▸ Objective: Reproduce the passage of the Realtime fee-award article starting at "2. The Federal" and ending at "the ’535 patent.".

▸ Page:
----

Realtime Adaptive Streaming LLC v. Sling TV: “Red Flags” in § 285 Fee Awards

In a significant opinion issued on August 23, 2024, the Federal Circuit vacated a district court’s award of attorneys’ fees under 35 U.S.C. § 285 in Realtime Adaptive Streaming LLC v. Sling TV, LLC, No. 23-1035. The decision serves as a clarifying reminder that the label “exceptional” requires more than a retrospective string of unfavorable rulings. It demands careful judicial scrutiny of the substantive merit of each supposed “red flag.”

Background

The litigation arose from Realtime’s assertion of several patents, including U.S. Patent No. 8,867,610 (“the ’610 patent”), which was ultimately found invalid under § 101. After prevailing at summary judgment and on appeal, DISH moved for attorneys’ fees. The district court granted the motion, identifying six “red flags” that allegedly should have warned Realtime of the weakness of its case.

These red flags included:

  1. The Google and Netflix district court decisions finding claims of the related ’535 patent ineligible under § 101.
  2. The Federal Circuit’s nonprecedential decision in Adaptive Streaming Inc. v. Netflix, Inc., 836 F. App’x 900 (Fed. Cir. 2020).
  3. IPR decisions invalidating claims of the ’535 patent.
  4. Non-final Office Actions during reexamination of the ’610 patent.
  5. A warning letter from DISH.
  6. Expert opinions from DISH’s technical expert, Dr. Alan Bovik.

The district court concluded that, in light of these events, Realtime’s “dogged pursuit” of the litigation rendered the case exceptional.

Federal Circuit: Some Red Flags Are Not So Red

On appeal, the Federal Circuit emphasized the discretion afforded to district courts under Octane Fitness, LLC v. ICON Health & Fitness, Inc., 572 U.S. 545 (2014), but reminded that such discretion is not unbounded. Relying on Highmark Inc. v. Allcare Health Mgmt. Sys., Inc., 572 U.S. 559 (2014), the court applied an abuse-of-discretion standard and found that the district court had erred in the weight—and in some cases, the very relevance—assigned to several of the six red flags.

Notably:

  • Google and Netflix Decisions: The Federal Circuit upheld their relevance, finding the claims in Realtime were “essentially the same in substance” as those invalidated in the earlier cases. These were fair warning signs of potential ineligibility.
  • Adaptive Streaming: By contrast, the court found this decision inapposite. The technology at issue was materially different, and the Federal Circuit criticized the district court for relying on a nonprecedential opinion without a rigorous comparison of claim language.
  • Board Decisions (IPRs and Reexams): The court distinguished prior art invalidity under §§ 102/103 from conventionality under Alice Step Two, citing Berkheimer v. HP Inc., 881 F.3d 1360, 1369 (Fed. Cir. 2018), and Bascom Global Internet Servs., Inc. v. AT&T Mobility LLC, 827 F.3d 1341, 1350 (Fed. Cir. 2016). The district court failed to bridge this analytical gap.

----

▸ Provided data:
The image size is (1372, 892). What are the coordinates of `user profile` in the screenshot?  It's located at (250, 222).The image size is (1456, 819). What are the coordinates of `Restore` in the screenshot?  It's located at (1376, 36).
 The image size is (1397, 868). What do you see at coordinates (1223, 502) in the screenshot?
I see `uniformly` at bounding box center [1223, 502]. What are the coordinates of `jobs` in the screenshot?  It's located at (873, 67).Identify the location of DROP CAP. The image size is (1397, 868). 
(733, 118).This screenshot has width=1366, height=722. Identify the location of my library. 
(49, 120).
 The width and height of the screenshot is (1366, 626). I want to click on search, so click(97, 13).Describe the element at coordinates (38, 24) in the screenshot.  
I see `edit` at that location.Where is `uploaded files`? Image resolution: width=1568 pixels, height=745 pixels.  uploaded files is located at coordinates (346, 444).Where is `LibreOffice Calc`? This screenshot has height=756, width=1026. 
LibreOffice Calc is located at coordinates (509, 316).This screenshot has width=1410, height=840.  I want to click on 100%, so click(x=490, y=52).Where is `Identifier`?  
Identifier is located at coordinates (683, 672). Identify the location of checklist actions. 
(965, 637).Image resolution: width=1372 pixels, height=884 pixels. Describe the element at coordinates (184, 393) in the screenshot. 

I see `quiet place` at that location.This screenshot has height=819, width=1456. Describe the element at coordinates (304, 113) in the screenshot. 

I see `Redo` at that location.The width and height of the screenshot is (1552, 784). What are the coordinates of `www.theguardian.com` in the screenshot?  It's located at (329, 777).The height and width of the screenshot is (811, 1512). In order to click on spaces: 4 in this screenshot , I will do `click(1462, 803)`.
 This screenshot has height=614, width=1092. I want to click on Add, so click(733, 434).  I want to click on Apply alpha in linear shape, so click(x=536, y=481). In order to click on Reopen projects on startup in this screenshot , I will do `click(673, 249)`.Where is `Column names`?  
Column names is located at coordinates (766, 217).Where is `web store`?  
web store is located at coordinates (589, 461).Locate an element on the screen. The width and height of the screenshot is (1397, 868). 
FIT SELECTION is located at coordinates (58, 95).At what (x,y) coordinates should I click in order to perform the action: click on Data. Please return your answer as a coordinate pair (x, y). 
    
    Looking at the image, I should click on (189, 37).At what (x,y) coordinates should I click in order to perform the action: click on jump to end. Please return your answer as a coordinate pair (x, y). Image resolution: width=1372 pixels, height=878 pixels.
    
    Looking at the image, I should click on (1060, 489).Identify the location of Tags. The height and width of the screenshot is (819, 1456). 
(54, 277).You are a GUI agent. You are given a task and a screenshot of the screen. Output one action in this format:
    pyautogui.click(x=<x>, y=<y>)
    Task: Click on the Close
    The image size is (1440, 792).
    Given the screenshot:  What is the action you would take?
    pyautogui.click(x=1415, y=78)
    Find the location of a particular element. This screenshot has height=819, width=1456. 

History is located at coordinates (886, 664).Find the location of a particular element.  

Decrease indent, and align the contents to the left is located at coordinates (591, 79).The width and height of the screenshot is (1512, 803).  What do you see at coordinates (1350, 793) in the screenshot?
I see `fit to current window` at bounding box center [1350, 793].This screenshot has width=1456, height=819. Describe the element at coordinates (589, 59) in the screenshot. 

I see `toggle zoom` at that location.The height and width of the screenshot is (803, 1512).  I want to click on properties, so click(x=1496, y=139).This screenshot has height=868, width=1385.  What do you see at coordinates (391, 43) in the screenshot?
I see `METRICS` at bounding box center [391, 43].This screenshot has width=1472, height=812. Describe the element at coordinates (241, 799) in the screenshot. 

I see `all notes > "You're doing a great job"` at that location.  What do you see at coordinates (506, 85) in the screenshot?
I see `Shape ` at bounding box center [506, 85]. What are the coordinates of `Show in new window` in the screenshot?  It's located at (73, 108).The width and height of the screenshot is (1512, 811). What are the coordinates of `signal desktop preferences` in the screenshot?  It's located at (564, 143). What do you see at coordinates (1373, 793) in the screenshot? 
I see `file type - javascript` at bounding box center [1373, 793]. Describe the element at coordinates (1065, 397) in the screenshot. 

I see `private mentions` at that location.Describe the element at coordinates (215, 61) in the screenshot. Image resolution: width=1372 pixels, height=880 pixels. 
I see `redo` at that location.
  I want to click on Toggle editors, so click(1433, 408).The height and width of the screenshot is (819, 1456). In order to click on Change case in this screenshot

----

▸ Result below:
2. The Federal Circuit’s nonprecedential decision in Adaptive Streaming Inc. v. Netflix, Inc., 836 F. App’x 900 (Fed. Cir. 2020).
  3. IPR decisions invalidating claims of the ’535 patent.